Per «Fondo Tesoro» c'è un futuro pubblico

VOGHENZA.In Italia la ricchezza archeologica realmente conosciuta è meno del 5% rispetto a quella esistente; il Comune di Voghiera desidera, nel suo piccolo, invertire la tendenza con il recupero di 'Fondo Tesoro", nel centro di Voghenza, la cui potenzialità fu anticipata dai reperti trovati, negli anni '50, da Nereo Alfieri. Oggi, dopo 4 anni d'impegno dell'amministrazione comunale, 'Fondo Tesoro" può diventare di proprietà pubblica e nel Bilancio 2006 sono previsti 10.000 euro per i primi interventi.

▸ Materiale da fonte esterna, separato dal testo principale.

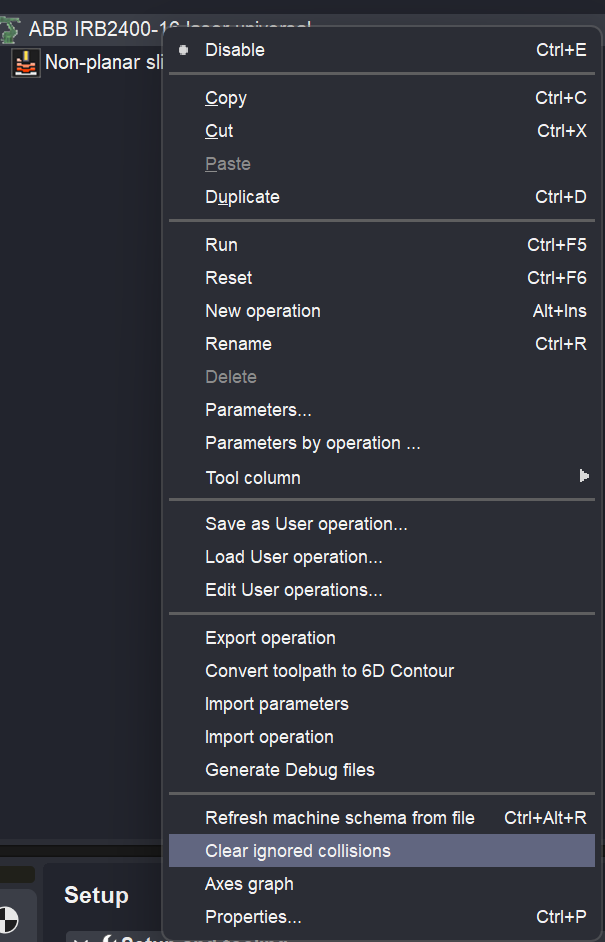This screenshot has height=942, width=605.
Task: Click the bullet marker beside Disable
Action: (x=183, y=49)
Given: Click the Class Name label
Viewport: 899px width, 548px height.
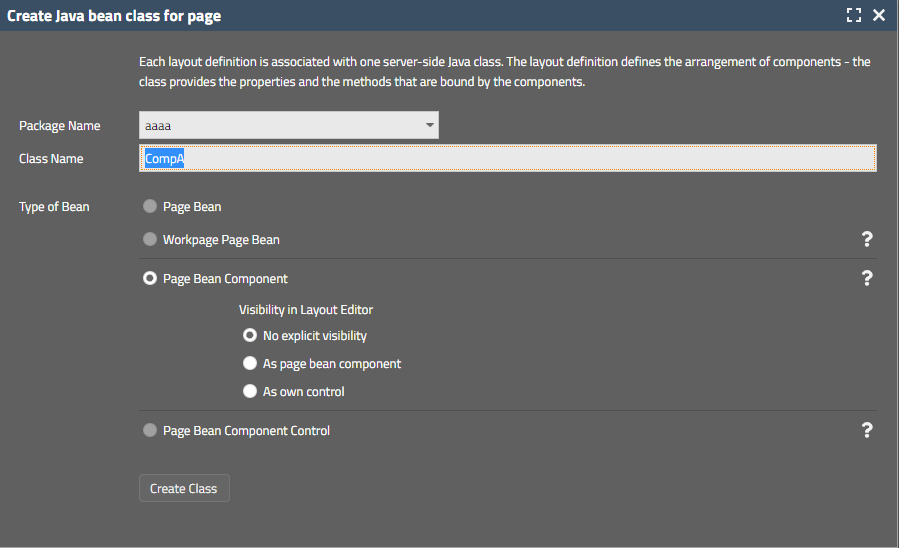Looking at the screenshot, I should [x=51, y=159].
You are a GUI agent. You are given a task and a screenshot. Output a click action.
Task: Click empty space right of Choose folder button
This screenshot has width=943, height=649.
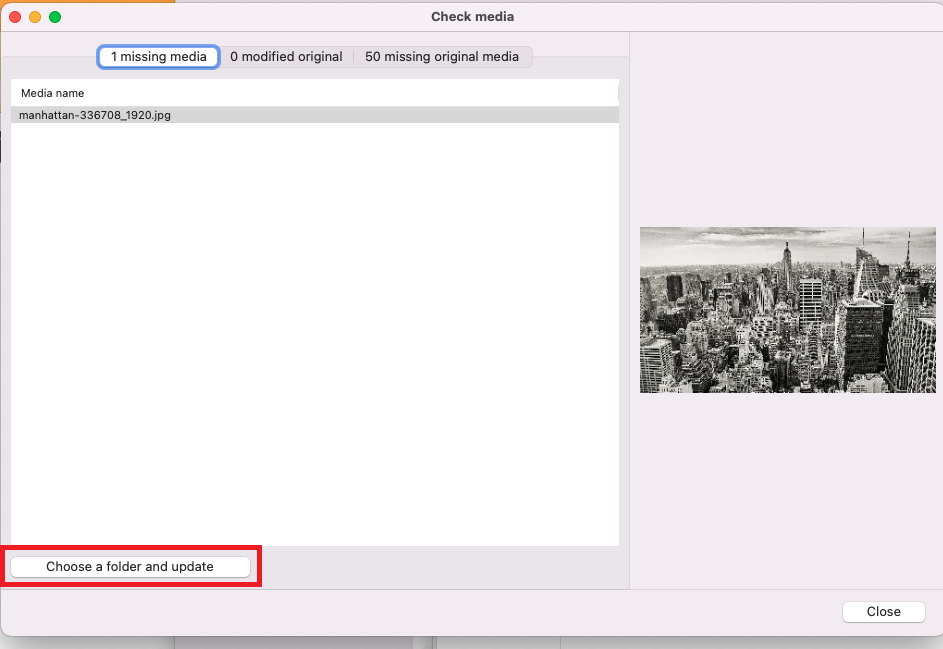click(x=440, y=567)
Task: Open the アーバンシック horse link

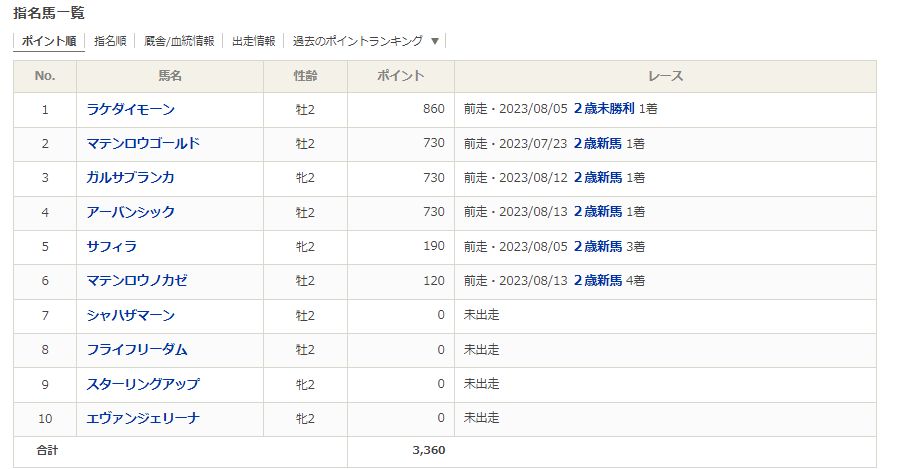Action: pos(131,212)
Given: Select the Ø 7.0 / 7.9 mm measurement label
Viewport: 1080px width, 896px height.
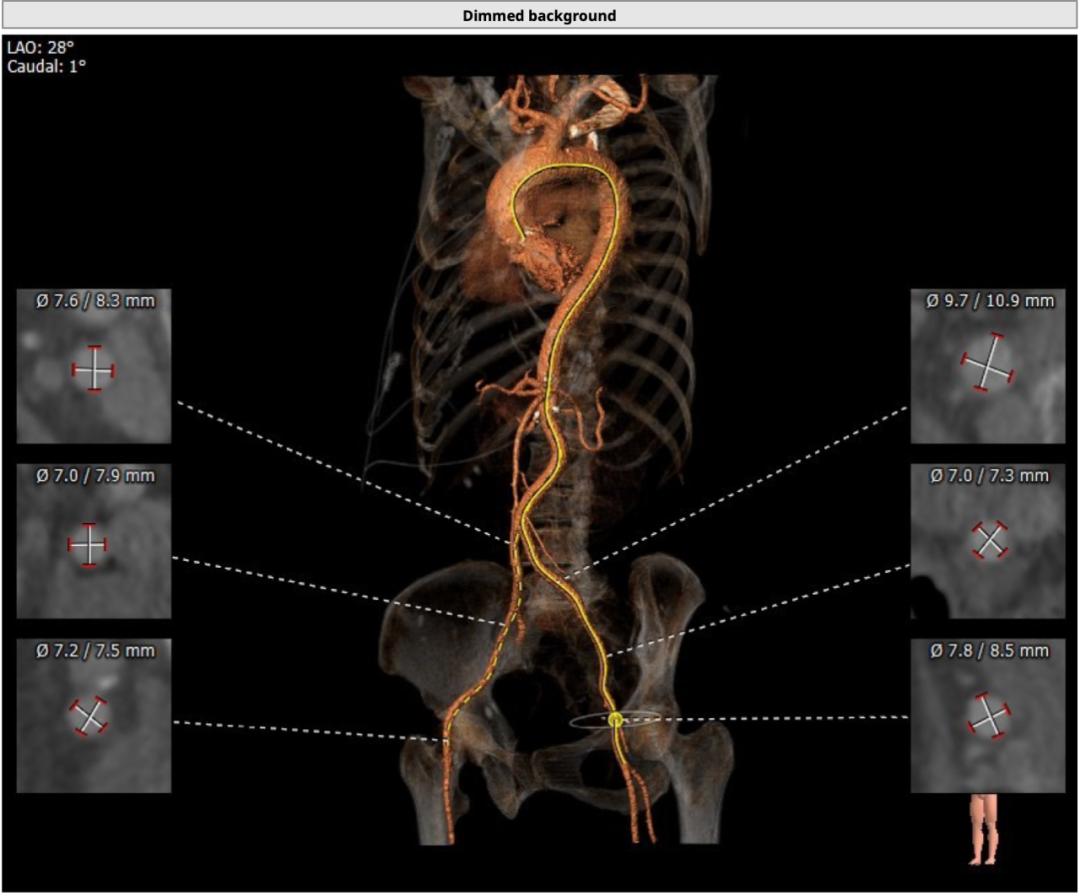Looking at the screenshot, I should pos(95,475).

«Fondo Tesoro - spiega l'assessore Ottorino Bacilieri - è un appezzamento di terreno, dietro il Teatro di Voghenza, che negli anni '80 doveva essere lottizzato per edilizia urbana; il nome deriva dal fatto che, prima della seconda guerra mondiale, chi zappettava trovava sempre delle monete romane, facendo pensare che il terreno nascondesse un tesoro».
Bacilieri sottolinea che «alla fine degli anni '70, l'allora amministrazione comunale voleva far costruire in quest'area, di 12.500 metri quadri e di proprietà della Sure Immobili, delle case, ma l'operazione fu bloccata dalla Sovrintendenza che, vincolando l'area, dispose saggi di scavo all'inizio degli anni '80».
Bacilieri ricorda che «fu ritrovata una necropoli Bizantina, con 67 tombe, risalente all'era paleocristiana, quando a Voghenza v'erano ancora i Vescovi. Fondo Tesoro - dice Bacilieri - è un 'libro all'incontrario", perché, sotto la necropoli Bizantina si trovano le case romane, i cui proprietari sono stati trovati nella necropoli romana, risalente all'età imperiale, I-II sec. d.C.; sotto lo strato imperiale sono stati scoperti reperti d'età repubblicana, II sec. a.C.; poi - continua Bacilieri - fu evidenziata una Fornace di laterizi, con mattoni intatti, risalente all'età rinascimentale. Quindi, in un ettaro di terra e sotto due metri di terra sono documentati 1000 anni di storia, dal II sec. a.C. all'VIII sec. d.C.. Fondo Tesoro è un ricco scrigno contenente preziosità archeologiche ancora tutte da scoprire; i reperti trovati nei saggi di scavo si trovano in parte nel nostro museo civico ed altri nel museo archeologico nazionale di Ferrara, tra cui un raro diploma militare in bronzo attestante la cittadinanza romana di un militare della flotta di Ravenna e anche un bronzetto raffigurante Hermes-Mercurio, di cui se n'è trovato uno simile a Catoro, presso Umago, in Istria».
Gli ultimi scavi risalgono al 1989: «La Sure falli e il terreno fu completamente abbandonato; poi Fondo Tesoro è pervenuta ad un'immobiliare di Bologna, che è disponibile a donare il terreno al Comune, a condizione di poter costruire in un piccolo lotto, già svincolato dalla Sovrintendenza: una villetta su mille metri quadri, dando gli altri 11.000 al Comune». (v.m.)